Hal itu berbeda dengan era kepemimpinan Ketua MA Harifin Tumpa (2009-2012). Kala itu, rapat pleno hakim agung digelar sebulan sekali untuk mendengarkan masukan dari seluruh hakim agung.

"Yang sekarang, sudah enam bulan belum pernah ada rapat pleno lagi," ujar guru besar Universitas Krisnadwipayana itu.

Berdasarkan UU yang ada, syarat menjadi hakim agung jalur karier adalah pernah menjadi hakim tinggi minimal 3 tahun. Hal itu tertuang dalam Pasal 7 angka 6 UU Nomor 3 tahun 2009 tentang Perubahan UU Nomor 14 Tahun 1985 tentang Mahkamah Agung. 

Tapi pada kenyataannya, banyak hakim agung yang belum pernah mengadili di tingkat banding tapi lolos jadi hakim agung.

"Bagaimana bisa mengadili di tingkat kasasi, kalau ia sendiri tidak pernah mengadili di tingkat banding? Mau dibawa ke mana negara ini?" cetus mantan anggota DPR itu.
Dengan rumitnya masalah di atas, Gayus meminta Jokowi sebagai Kepala Negara untuk mengambil langkah tegas mencopot para hakim agung yang cacat syarat itu karena nyata-nyata melanggar UU. 

"Itu tidak melanggar asas trias politika," ungkap Gayus yang telah mengoleksi 13 hukuman mati itu.

Berdasarkan aturan yang ada, Komisi Yudisial (KY) dalam menyeleksi hakim agung atas rekomendasi MA, di mana MA menyatakan calon hakim agung tersebut sudah menjadi hakim tinggi selama 3 tahun. Adapun DPR memillih berdasarkan uji kelayakan dan kepatutan, tidak menyeleksi administrasi.

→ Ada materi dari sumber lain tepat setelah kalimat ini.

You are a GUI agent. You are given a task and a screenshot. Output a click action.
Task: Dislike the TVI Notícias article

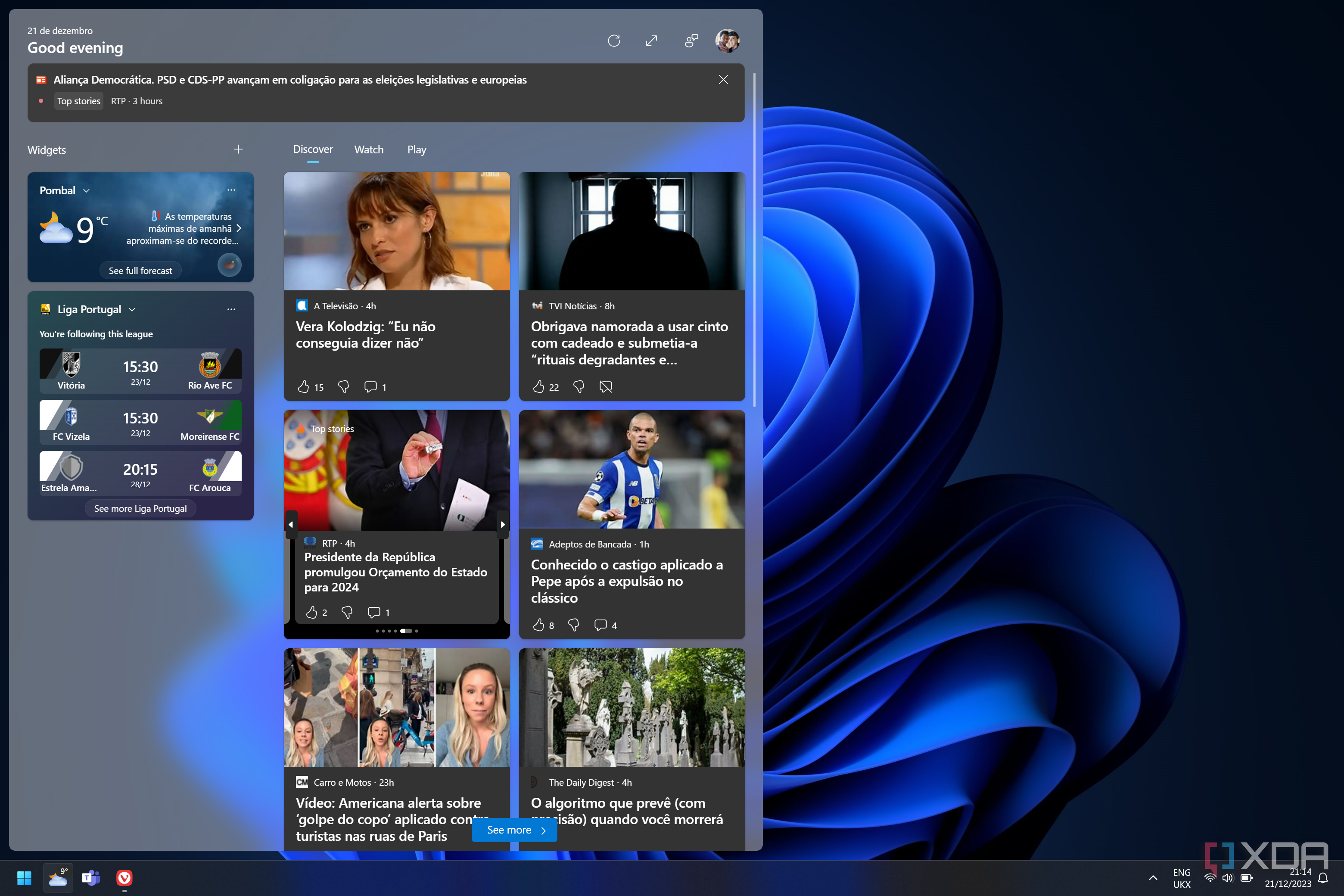click(x=578, y=387)
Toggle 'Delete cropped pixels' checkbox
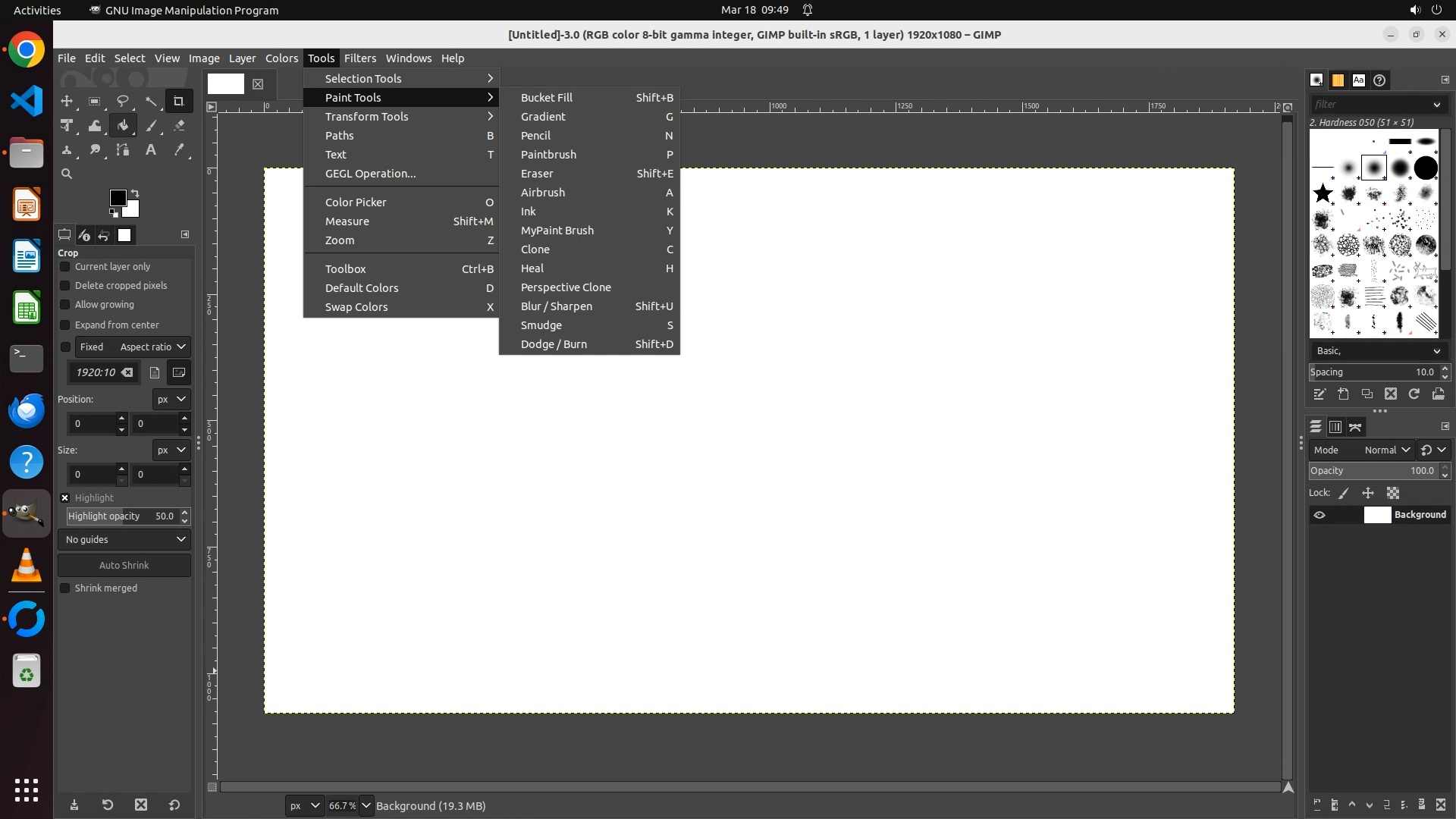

Sedangkan Presiden sebagai Kepala Negara mengeluarkan Surat Keputusan (SK) pengangkatan selalu mencantumkan klausul penutup yaitu SK akan dikoreksi sepanjang ditemukan hal-hal yang melanggar hukum di kemudian hari.

"Jadi sudah tepat bila nantinya dalam Program Reformasi Hukum, Presiden mengambil kebijakan untuk mengevaluasi para hakim agung itu," tegas hakim agung yang berasal dari unsur masyarakat itu.